§ **WHAT YOU SHOULD DO**
Copy the following items word for word, keeping every line as it stands.

§ **ENTRIES SHOWN**
-------

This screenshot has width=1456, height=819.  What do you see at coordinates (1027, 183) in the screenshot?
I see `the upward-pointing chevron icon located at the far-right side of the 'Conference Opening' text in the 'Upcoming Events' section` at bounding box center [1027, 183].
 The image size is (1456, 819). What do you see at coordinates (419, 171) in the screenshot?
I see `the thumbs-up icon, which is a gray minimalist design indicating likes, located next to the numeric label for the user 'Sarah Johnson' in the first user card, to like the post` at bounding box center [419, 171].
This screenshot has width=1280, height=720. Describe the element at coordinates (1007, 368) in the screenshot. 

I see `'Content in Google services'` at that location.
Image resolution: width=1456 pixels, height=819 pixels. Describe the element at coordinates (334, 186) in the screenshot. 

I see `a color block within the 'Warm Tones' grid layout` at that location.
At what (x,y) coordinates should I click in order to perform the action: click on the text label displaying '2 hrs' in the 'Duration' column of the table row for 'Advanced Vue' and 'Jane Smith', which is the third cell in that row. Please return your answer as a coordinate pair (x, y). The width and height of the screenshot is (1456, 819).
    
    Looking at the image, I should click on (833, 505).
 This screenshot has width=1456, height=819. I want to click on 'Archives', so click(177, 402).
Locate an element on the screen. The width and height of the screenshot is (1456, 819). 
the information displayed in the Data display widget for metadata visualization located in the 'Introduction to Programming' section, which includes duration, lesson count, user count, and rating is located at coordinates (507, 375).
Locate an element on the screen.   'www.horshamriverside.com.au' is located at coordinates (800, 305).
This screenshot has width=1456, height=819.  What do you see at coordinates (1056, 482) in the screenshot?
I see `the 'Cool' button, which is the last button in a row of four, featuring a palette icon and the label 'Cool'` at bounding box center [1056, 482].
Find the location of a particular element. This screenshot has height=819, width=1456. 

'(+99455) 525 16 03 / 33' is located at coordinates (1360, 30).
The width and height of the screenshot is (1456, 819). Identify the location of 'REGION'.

-------

§ **RESPONSE FOR THIS EXERCISE**
This screenshot has width=1456, height=819.  What do you see at coordinates (1027, 183) in the screenshot?
I see `the upward-pointing chevron icon located at the far-right side of the 'Conference Opening' text in the 'Upcoming Events' section` at bounding box center [1027, 183].
 The image size is (1456, 819). What do you see at coordinates (419, 171) in the screenshot?
I see `the thumbs-up icon, which is a gray minimalist design indicating likes, located next to the numeric label for the user 'Sarah Johnson' in the first user card, to like the post` at bounding box center [419, 171].
This screenshot has width=1280, height=720. Describe the element at coordinates (1007, 368) in the screenshot. 

I see `'Content in Google services'` at that location.
Image resolution: width=1456 pixels, height=819 pixels. Describe the element at coordinates (334, 186) in the screenshot. 

I see `a color block within the 'Warm Tones' grid layout` at that location.
At what (x,y) coordinates should I click in order to perform the action: click on the text label displaying '2 hrs' in the 'Duration' column of the table row for 'Advanced Vue' and 'Jane Smith', which is the third cell in that row. Please return your answer as a coordinate pair (x, y). The width and height of the screenshot is (1456, 819).
    
    Looking at the image, I should click on (833, 505).
 This screenshot has width=1456, height=819. I want to click on 'Archives', so click(177, 402).
Locate an element on the screen. The width and height of the screenshot is (1456, 819). 
the information displayed in the Data display widget for metadata visualization located in the 'Introduction to Programming' section, which includes duration, lesson count, user count, and rating is located at coordinates (507, 375).
Locate an element on the screen.   'www.horshamriverside.com.au' is located at coordinates (800, 305).
This screenshot has width=1456, height=819.  What do you see at coordinates (1056, 482) in the screenshot?
I see `the 'Cool' button, which is the last button in a row of four, featuring a palette icon and the label 'Cool'` at bounding box center [1056, 482].
Find the location of a particular element. This screenshot has height=819, width=1456. 

'(+99455) 525 16 03 / 33' is located at coordinates (1360, 30).
The width and height of the screenshot is (1456, 819). Identify the location of 'REGION'.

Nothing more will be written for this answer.